Baustopp am Kymiring: Die nächste Seifenblase?
Der 4,6 km lange Kymiring: Bauarbeiten sind zum Stillstand gekommen
Mehr als 50 Berichterstatter waren versammelt, als Dorna Sports-CEO Carmelo Ezpeleta, Dorna Sporting-Manager Carlos Ezpeleta, Europa-Minister Sampo Terho, KymiRing-Vorstandvorsitzender Kari O. Sohlberg sowie Finnish Motorcycling Federation-Chef Tapio Nevala und KymiRing-Project Manager Timo Pohjola im vergangenen August die Pläne für die neue permanente Rennstrecke in Finnland verkündeten.
Die Dorna kündigte an, man werde sich bemühen, den Grand Prix 2019 in den GP-Kalender aufzunehmen.

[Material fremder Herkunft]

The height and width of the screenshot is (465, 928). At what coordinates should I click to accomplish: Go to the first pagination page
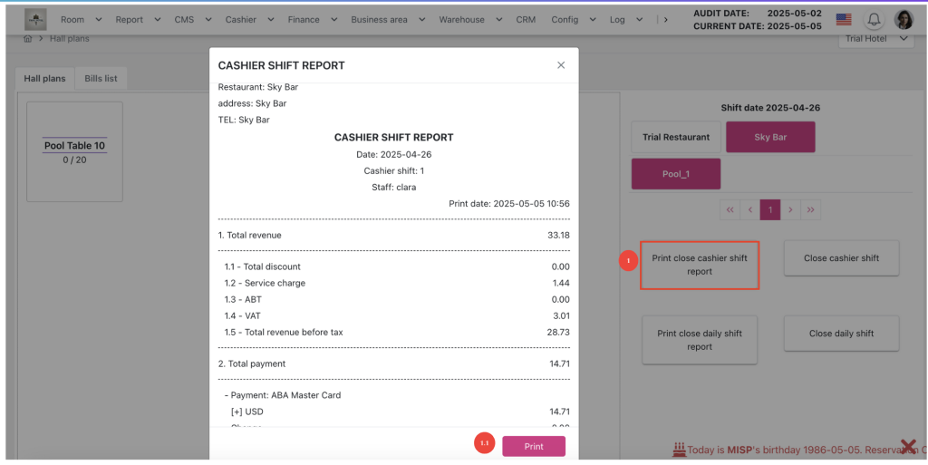(x=730, y=209)
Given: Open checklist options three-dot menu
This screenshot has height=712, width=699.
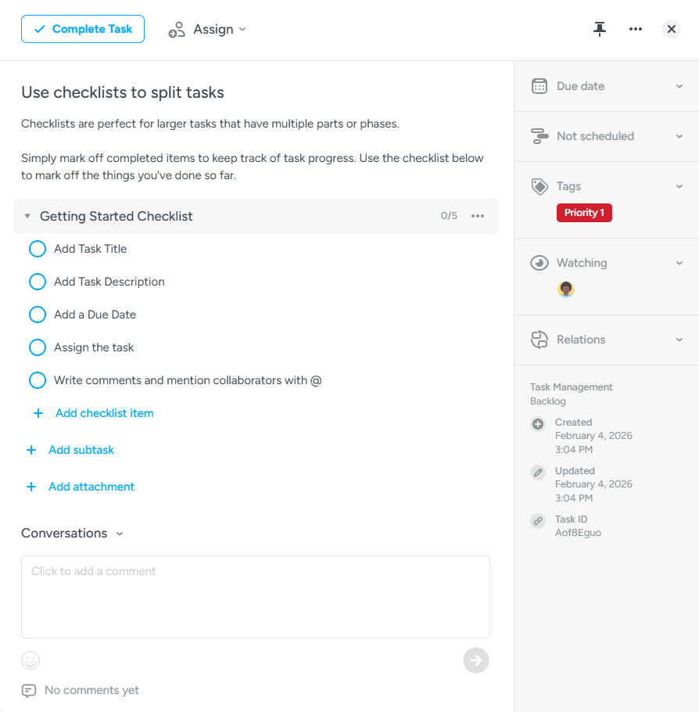Looking at the screenshot, I should coord(478,216).
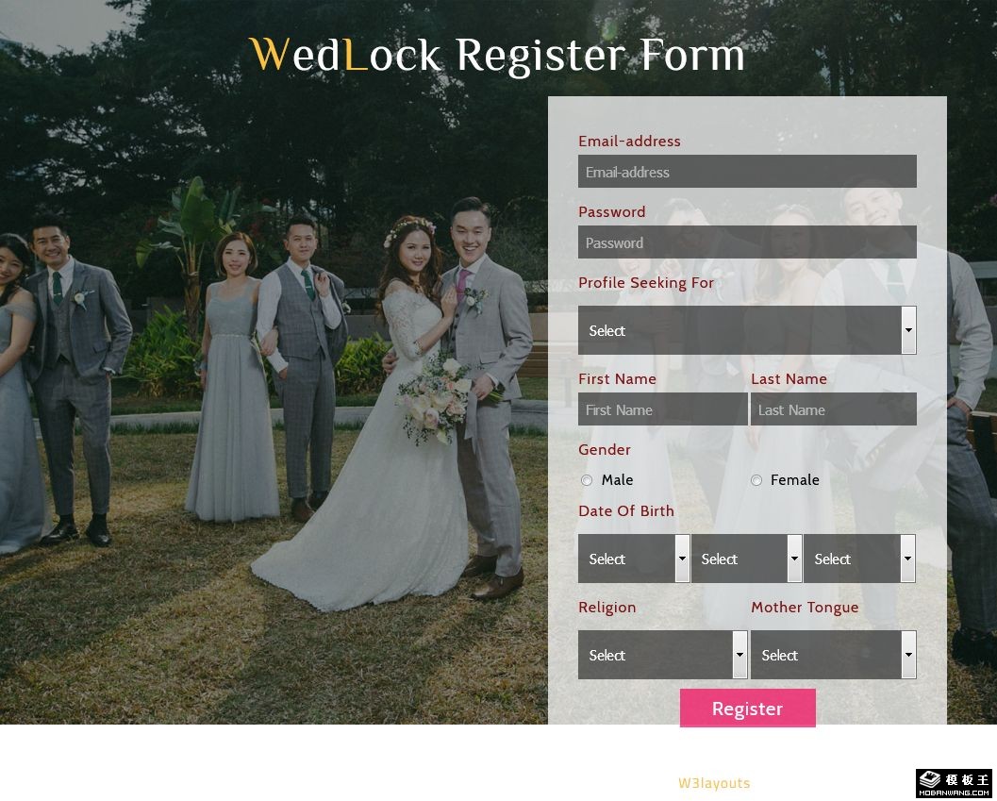The height and width of the screenshot is (801, 997).
Task: Open the first Date Of Birth dropdown
Action: pos(634,559)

Wenige Tage später sickerte durch, dass dieser Zeitplan angesichts des knappen Budgets der Rennstreckenerbauer illusorisch sei. Der Grand Prix könne frühestens 2020 stattfinden, war von finnischen Motorsport-Experten zu hören.
Jetzt stellen sich etliche finnische Medien bereits die Frage, ob den Kymiring-Hintermännern womöglich bereits das Geld ausgegangen sei, ob das MotoGP-Projekt womöglich nur eine Seifenblase sei.
Fakt ist: Die Finnen sind mit einem Schmalspurbudget an den Start gegangen. Bisher wurden rund 8 Millionen Euro investiert, insgesamt sollen für die 4,6-km-Piste 110 km nordöstlich von Helsinki 30 bis 40 Millionen investiert werden.
Zum Vergleich: Allein der Umbau des Red Bull-Rings hat mehr als 100 Millionen verschlungen, da bestand aber das Layout der Strecke bereits.
Die Kymiring-Betreiber rechneten für den MotoGP-Event mit viel Zuschauerinteresse aus Russland.
Die auflagenstarke Tagesszeitung «Iltasanomat» berichtet jetzt, ein finnischer Milliardär habe angekündigt, er werde kein Geld in die Rennstrecke investieren.
Die Rede ist von Antti Aarnio Wihuri, dessen Firma Wihuri am Formel-1-Mercedes von Valtteri Bottas als Sponsor auftritt. Antti Aarnio Wihuri wird mit den Worten zitiert, er halte den Kymiring für ein unprofitables Investment. Und weiter: «MotoGP fühlt sich zu diesem Zeitpunkt als unrealistischer Traum an.»
Erlebt die Dorna nach der Pleite mit der GP-Piste in Chile und dem Circuit of Wales, der schon 2015 den British Grand Prix beherbergen sollte und nie in Angriff genommen wurde, in Finnland den nächsten Reinfall?
Ein finnischer Reporter erkundigte sich besorgt, weil rund um den Kymiring seit Wochen kein Baulärm mehr zu hören ist. Was geht dort vor sich?
«Wir haben am Freitag Ruhetag», war von den Betreibern zu hören.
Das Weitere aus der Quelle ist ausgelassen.